The MSP Security Model Is Changing: 4 Ways to Get Ready
Cybersecurity management has become such an expensive and complex endeavor that more and more businesses are looking to outsource its management to service providers. In a recent study, SolarWinds MSP found that 82 percent of companies are planning to switch to an outsourcing model in the next 12 months.
About half of these businesses are doing so because maintaining security management in-house has become too costly. Another top reason for switching is businesses aren’t happy with the performance of their IT security and have concluded they will get better protection by hiring a service provider.
From an MSP’s perspective, this shift toward managed security outsourcing is an attractive opportunity for new business and higher profits. But you can’t just turn a switch and become an managed security services provider (MSSP). While just about every MSP today offers some level of security services, becoming a full-fledged MSSP requires preparation. Here are some considerations to keep in mind when launching a managed security services offering:
1. Assess Your Expertise
Recruiting cybersecurity professionals is extremely difficult because there is a severe talent gap. By 2022, a 1.8 million shortage of cybersecurity jobs is projected. This is one of the key reasons businesses don’t have enough in-house security resources. MSPs have to assess how much cybersecurity talent they currently have and determine how to fill the gaps. Since recruitment prospects are so low, your best bet is to identify techs with an aptitude for security work and enroll them in security courses to earn the certifications they need.
2. Learn the Services
There are so many facets to security these days that even the most skilled professionals have shortcomings in some areas. Most navigate the complexities and diversities of the security specialization by focusing on specific categories. As you expand into managed security services, you may be best served to do the same, at least initially. There are four main categories of security services:
- Infrastructure – Covers endpoint security, network firewalls, threat intelligence, and perimeter-level security.
- Data Security – Includes anti-malware, digital forensics, data backup, email security, and application whitelisting.
- Risk and Vulnerability Management – Consists of vulnerability scanning and patching, penetration testing, security policy reviews, and intrusion detection.
- Identity and Access Management – Covers user access and management rights, authentication and authorization, and data governance.
A full-fledged MSSP can provide all these services, but don’t bite off more than you can chew.

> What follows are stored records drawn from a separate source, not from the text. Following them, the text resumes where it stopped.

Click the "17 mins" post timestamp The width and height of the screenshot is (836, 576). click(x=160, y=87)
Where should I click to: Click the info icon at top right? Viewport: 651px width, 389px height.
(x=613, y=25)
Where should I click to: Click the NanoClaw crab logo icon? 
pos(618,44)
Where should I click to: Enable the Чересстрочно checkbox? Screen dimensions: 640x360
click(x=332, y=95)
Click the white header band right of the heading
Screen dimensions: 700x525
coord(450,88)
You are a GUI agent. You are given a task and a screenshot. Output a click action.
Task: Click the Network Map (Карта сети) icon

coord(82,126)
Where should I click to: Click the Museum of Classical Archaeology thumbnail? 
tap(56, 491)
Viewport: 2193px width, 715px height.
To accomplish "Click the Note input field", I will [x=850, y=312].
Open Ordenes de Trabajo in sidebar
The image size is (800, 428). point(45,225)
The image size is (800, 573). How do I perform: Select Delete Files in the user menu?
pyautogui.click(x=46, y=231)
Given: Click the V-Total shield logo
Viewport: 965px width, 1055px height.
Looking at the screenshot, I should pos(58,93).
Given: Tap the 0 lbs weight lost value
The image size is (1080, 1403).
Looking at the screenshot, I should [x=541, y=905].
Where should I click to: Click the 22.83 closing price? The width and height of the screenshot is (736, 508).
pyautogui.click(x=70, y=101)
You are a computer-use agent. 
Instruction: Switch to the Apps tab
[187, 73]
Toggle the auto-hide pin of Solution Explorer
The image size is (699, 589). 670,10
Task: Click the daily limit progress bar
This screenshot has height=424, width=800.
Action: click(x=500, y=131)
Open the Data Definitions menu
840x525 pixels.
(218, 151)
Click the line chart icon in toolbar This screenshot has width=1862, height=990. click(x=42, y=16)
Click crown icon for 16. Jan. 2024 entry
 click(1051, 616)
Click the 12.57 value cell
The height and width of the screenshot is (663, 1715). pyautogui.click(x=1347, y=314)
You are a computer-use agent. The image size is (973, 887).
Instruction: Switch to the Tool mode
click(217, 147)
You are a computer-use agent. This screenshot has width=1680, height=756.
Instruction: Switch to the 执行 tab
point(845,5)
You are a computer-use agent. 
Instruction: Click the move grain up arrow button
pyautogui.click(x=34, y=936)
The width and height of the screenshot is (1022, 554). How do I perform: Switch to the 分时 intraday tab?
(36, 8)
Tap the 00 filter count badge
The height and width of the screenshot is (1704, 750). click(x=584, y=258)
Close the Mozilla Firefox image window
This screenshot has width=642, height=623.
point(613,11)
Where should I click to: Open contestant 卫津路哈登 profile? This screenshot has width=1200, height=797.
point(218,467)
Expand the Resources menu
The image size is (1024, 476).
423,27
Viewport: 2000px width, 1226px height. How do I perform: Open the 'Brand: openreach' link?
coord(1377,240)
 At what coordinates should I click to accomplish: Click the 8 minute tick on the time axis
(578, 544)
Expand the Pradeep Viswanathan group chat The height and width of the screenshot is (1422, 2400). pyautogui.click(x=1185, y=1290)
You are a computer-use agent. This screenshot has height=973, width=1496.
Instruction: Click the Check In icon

Start with one category and master it before moving on to the next.
3. Prepare the Organization
To successfully deliver managed security services, you need to prepare the organization by implementing well-planned processes. Security requires meticulous documentation for compliance and certification purposes. MSSPs must make the effort to develop and execute verifiable processes for reporting, tracking, and managing procedures—as well as for enforcing policies. Without these elements in place, the chances of becoming a successful MSSP become severely limited.
4. Pick Your Tools
As with any other managed service, selecting the right tools and vendors is critical to delivering managed security services. Do your homework and research the technology landscape to determine which platforms and tools can address the needs of your customers. Whenever possible, choose technology that integrates with platforms you already have in place, such as RMM and PSA. The more straightforward the integration, the quicker you can start delivering the service.
Commit to Continuous Learning
These four considerations will put you on the path to delivering managed security services at a time when more of your clients are looking to outsource cybersecurity management. And they will serve you well as the ever-changing threat environment dictates you constantly evolve your security practice to stay ahead of what may be next. By taking on the business-critical security responsibility for your clients, you are solving one of their most vexing challenges. Protect them from cyberdangers, and you’ll win their trust. In turn, they will reward you by bringing you more business.